A prova documental junta aos autos demonstra que a compensação de 47 405,66 euros foi paga, em junho de 2010, com a referência “Administração (nosso sublinhado)/Diretor geral e gestor executivo, de empresas”, por  um liquidatário indicado pela D..., S.A.; em segundo lugar, no pagamento efetuado, em junho de 2010, à Requerente “ B...” consta como categoria profissional (da titular do rendimento) “Administrador”; e, por último, verifica-se a existência de uma ata de designação de vogal para o Conselho de Administração da referida sociedade.

Não pode ainda o Tribunal Arbitral ignorar o facto de o pagamento da compensação ter sido ordenado por um liquidatário externo, circunstância que exigiu o conhecimento de toda a realidade societária.

Entende o Tribunal Arbitral que são elementos suficientes para demonstrar que a administração da sociedade foi, no período de  31 de maio de 2010 até à data da liquidação, também da responsabilidade da Requerente.  Encontram-se observados, de modo suficiente, os pressupostos legais da atuação da AT.

Paralelamente,  o artigo 398.º do CSC estatui que a designação para a administração impede, ope legis, o exercício de funções laborais, pelo que, o facto de a Requerente “B...” continuar, ou não, a exercer  funções laborais sempre seria  irrelevante.
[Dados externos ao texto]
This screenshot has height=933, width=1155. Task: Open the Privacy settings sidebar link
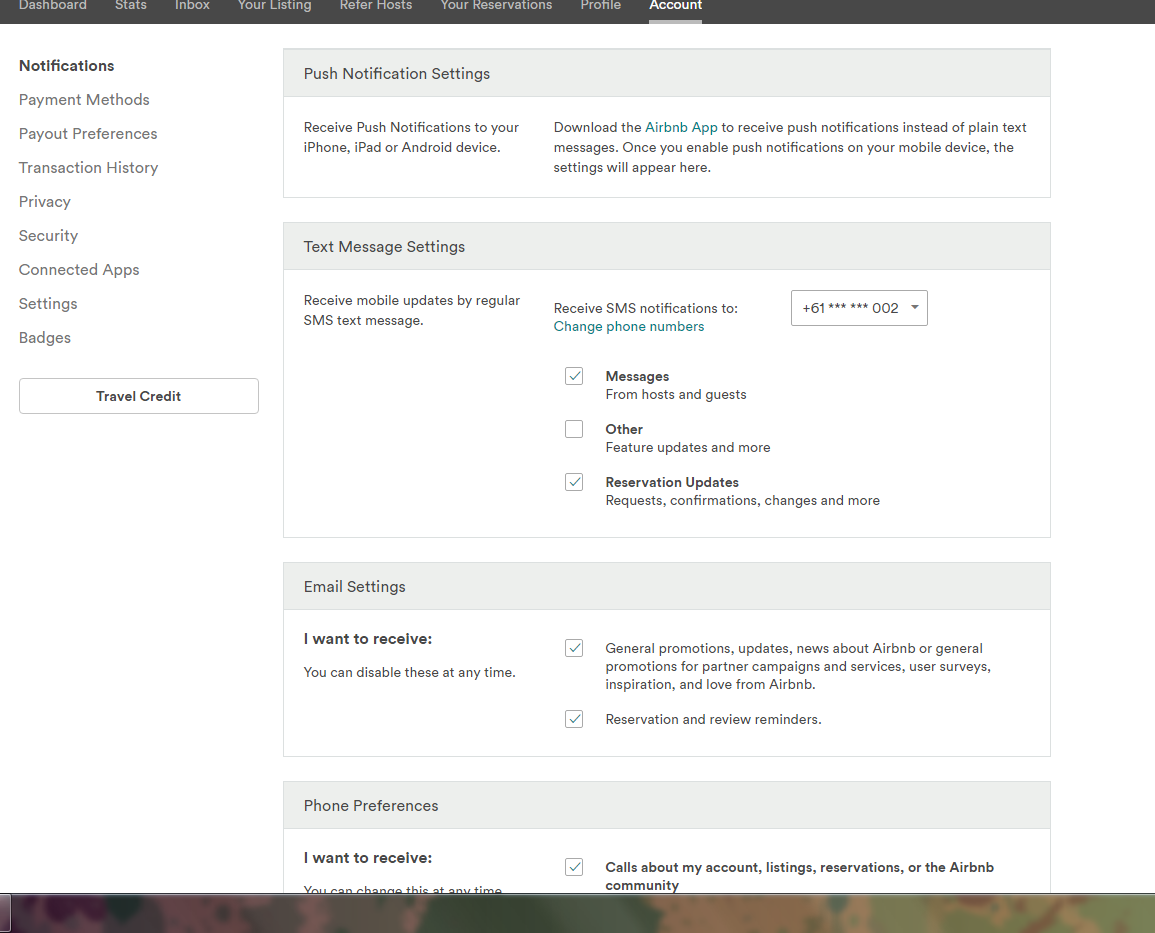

A referida interpretação é reforçada  com a teleologia subjacente à redação do artigo 2.º, n.º 4, alínea a), do CIRS: a tributação da compensação correspondente à cessação do exercício das referidas funções.

Se assim não fosse, as possibilidades de manipulação do regime legal (que prevê a tributação pela totalidade das compensações resultantes da  cessação de funções como membros do Conselho de Administração) seria evidente, com recurso à celebração (ou utilização) de um contrato de trabalho que se suspende (nos termos previstos no artigo 398.º do CSC) com a designação e que se extingue com o pagamento da compensação que beneficia, de acordo com o  artigo 2.º, n.º 4,  alínea b), do CIRS, de uma exclusão de tributação  aplicável aos trabalhadores dependentes.

Insiste-se ainda, não colocando os Requerentes em causa a designação de “ B...”, através da ata,  para administradora da sociedade no período, de  31 de maio de 2010 até à liquidação, o efeito jurídico que a lei comina para tal hipótese e a teleologia subjacente à opção legislativa de tributar os valores pagos pela cessação da situação de membro do referido órgão social, o facto de a Requerente ter, ou não, continuado a exercer as funções de diretora de serviços  de recursos humanos e de informática, é irrelevante.

Destaca-se que, no juízo decisório, não há contradição entre o facto de a Requerente “B...” ter continuado a exercer as funções de diretora de serviços de recursos humanos e de informática, a partir de 31 de maio de 2010 até à liquidação, com a designação para vogal do Conselho de Administração, pois há prova  que demonstra a administração e, paralelamente, o vínculo laboral, por força da lei, ficou suspenso.

O montante de 47 405,66 euros  não se encontra excluído de tributação e, nesta medida, a decisão de indeferimento da reclamação graciosa e a liquidação de IRS dever-se-ão manter na ordem jurídica.

 

III – DECISÃO

 

Termos em que se decide:

 

  1. Julgar totalmente improcedente o pedido de anulação da liquidação de  IRS  n.º 2022..., com as legais consequências.

 

  1. Condenar os Requerentes no pagamento integral de custas arbitrais.

 

VALOR DO PROCESSO

 

Fixa-se o valor do processo em 6 910,87 euros, nos termos do artigo 97.º - A do CPPT, aplicável por força do disposto no artigo 29.º, n.º 1, alínea a), do RJAT e do artigo 3.º, n.º 2, do Regulamento de Custas nos Processos de Arbitragem Tributária (“RCPAT”).

 

CUSTAS

 

Custas no montante de 612 euros, em conformidade com o RCPAT e a Tabela I a este anexa e com os artigos 12.º, n.º 2 e 22.º, n.º 4, do RJAT, e 527.º do CPC, ex vi artigo 29.º, n.º 1, alínea e), do RJAT, a cargo dos Requerentes.

 

Notifique.

 

Lisboa, 26  de março  de 2024

 

O árbitro,

                                                                                               

 

Francisco Nicolau Domingos

 



[1] Teresa Teixeira Motta, Breves notas sobre tributação em IRS das importâncias auferidas pela cessação da relação laboral, in Estudos dedicados ao Professor Doutor Bernardo da Gama Lobo Xavier,  Direito e Justiça, volume III, Universidade Católica Editora, 2015, pp. 567-596.